**PROMPT**
Copy, without a single change, each line from the one that holds "Given: Click the 21,892 likes count" to the bottom of the entries below, and drop any pictures.

**Screenshot grounding data**
■ ■ ■ ■ ■ ■ ■

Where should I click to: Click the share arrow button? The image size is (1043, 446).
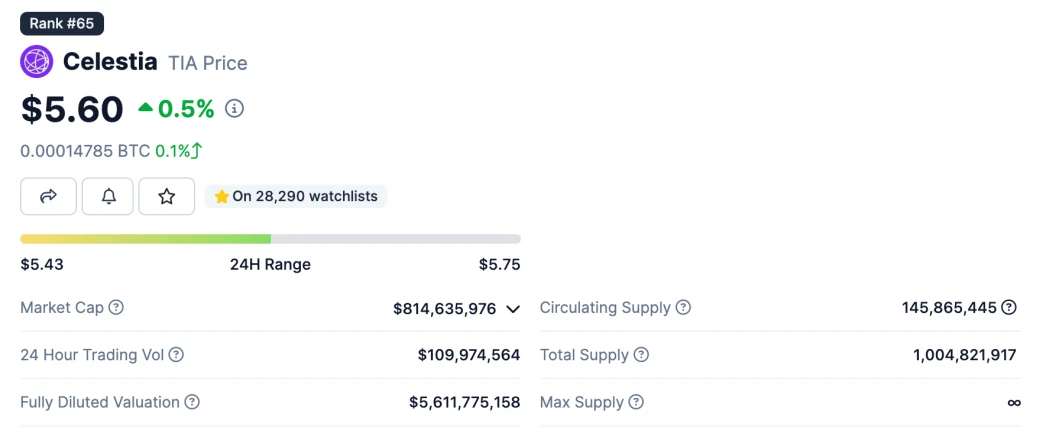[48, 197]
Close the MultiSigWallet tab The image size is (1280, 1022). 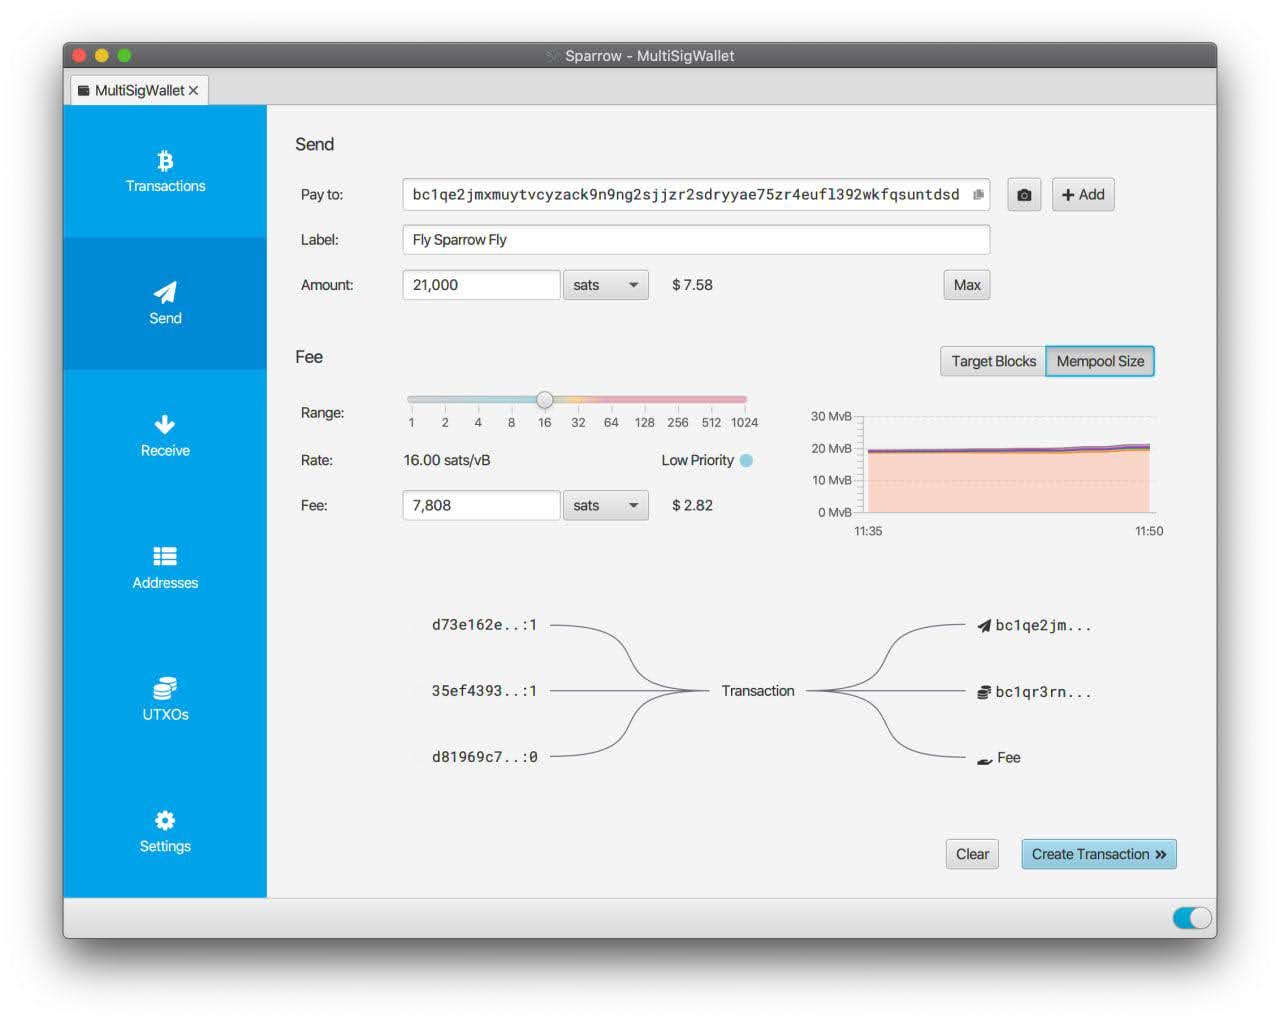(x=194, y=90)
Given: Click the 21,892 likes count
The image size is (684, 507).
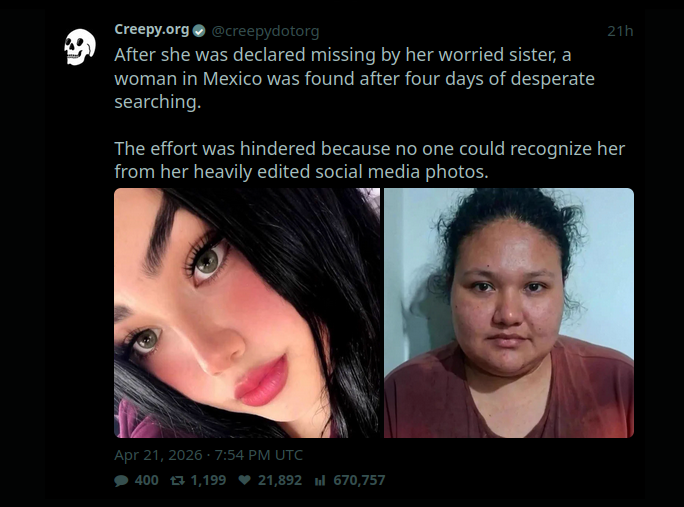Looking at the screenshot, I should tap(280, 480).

■ ■ ■ ■ ■ ■ ■

**WRITTEN ANSWER**
Given: Click the 21,892 likes count
The image size is (684, 507).
Looking at the screenshot, I should tap(280, 480).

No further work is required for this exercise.